Esse é o principal. Em alguns casos nas ferramentas a criação desse prompt já vem um pouco pré-pronta em estilos selecionáveis.
Mas quando você tiver a ocasião de criar um estilo somente por prompts, é importante se lembrar que você também precisa encontrar o prompt.
A inspiração você vai encontrar em sites especializados e voltados para o seu segmento. Moda é o mais simples: você pode usar edições passadas e atuais de revistas, fotos em redes sociais, etc.
Crie um mood board com todas as suas referências, e use outra IA para criar prompts específicos com o que você tem em mente. Recomendamos o Claude, mesmo na versão free.

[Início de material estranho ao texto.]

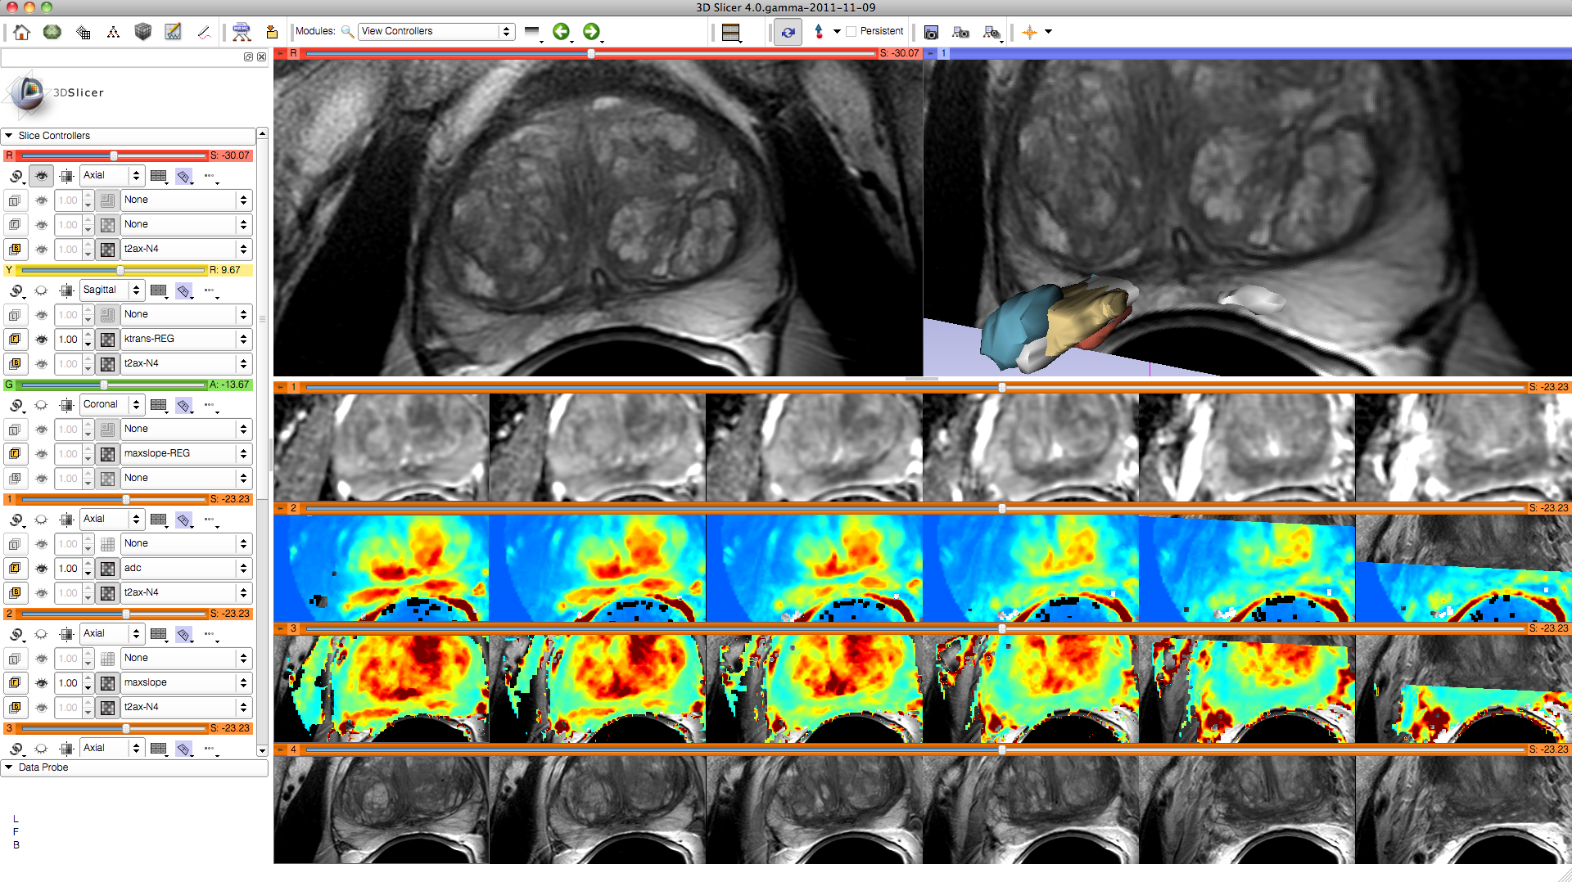
Task: Enable the Persistent checkbox
Action: coord(852,31)
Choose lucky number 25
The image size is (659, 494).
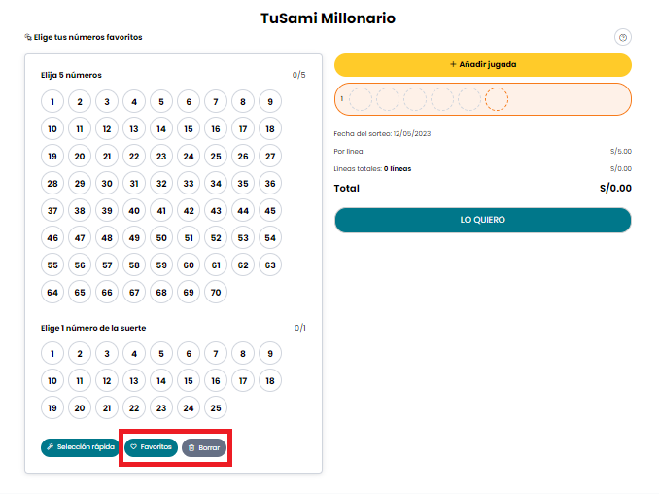216,407
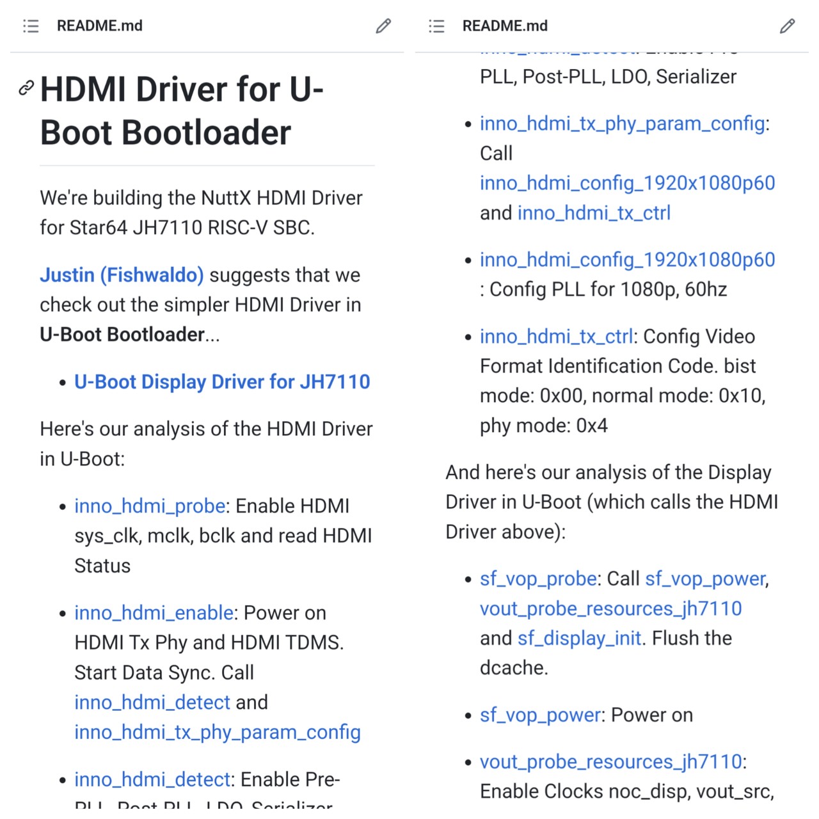Follow the inno_hdmi_enable link

click(154, 613)
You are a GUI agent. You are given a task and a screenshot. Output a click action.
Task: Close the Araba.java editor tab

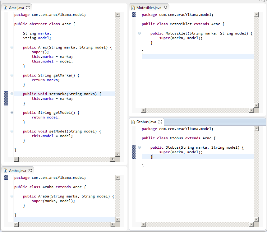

Assim, você garante a estética e a aplicação da estética.
Cuidados: o que revisar e como muda a rotina de geração
Diferente de uma imagem de fundo branco, onde o único elemento a checar é o próprio produto, uma imagem lifestyle tem várias camadas de erro possíveis.
O rosto e as mãos do modelo, a proporção do corpo, a interação entre a peça e o corpo (caimento, dobras, sombras) e o ambiente ao redor.
Isso significa uma rotina de revisão mais longa, não dá pra aprovar em lote sem olhar imagem por imagem.
Em fotos de fundo branco, você revisa nitidez, sombra e fidelidade de cor do produto.
Em imagens lifestyle, adiciona-se anatomia (dedos, articulações), coerência de luz entre modelo e cenário, e principalmente a fidelidade do produto sobre um corpo em movimento — é aqui que estampas, texturas e logotipos mais sofrem distorção.
Por isso, vale reservar mais tempo por imagem gerada nesse formato, e não tratar a etapa de correção como opcional.
Imagem também é performance

Os resultados da Damyller mostram bem esse ponto.
Com mais de 40 anos no mercado de jeanswear, a marca precisava manter criativos consistentes em um catálogo dinâmico de produtos — e apostou também em conteúdo criativo no TikTok para reforçar seu posicionamento.
O resultado: crescimento de 103% na taxa de conversão das campanhas de Meta e receita 4 vezes maior vinda de Facebook e Instagram.
Catálogo de produto bem tratado, seja com fotografia tradicional ou com IA, não é só estética — é parte direta da estratégia de conversão.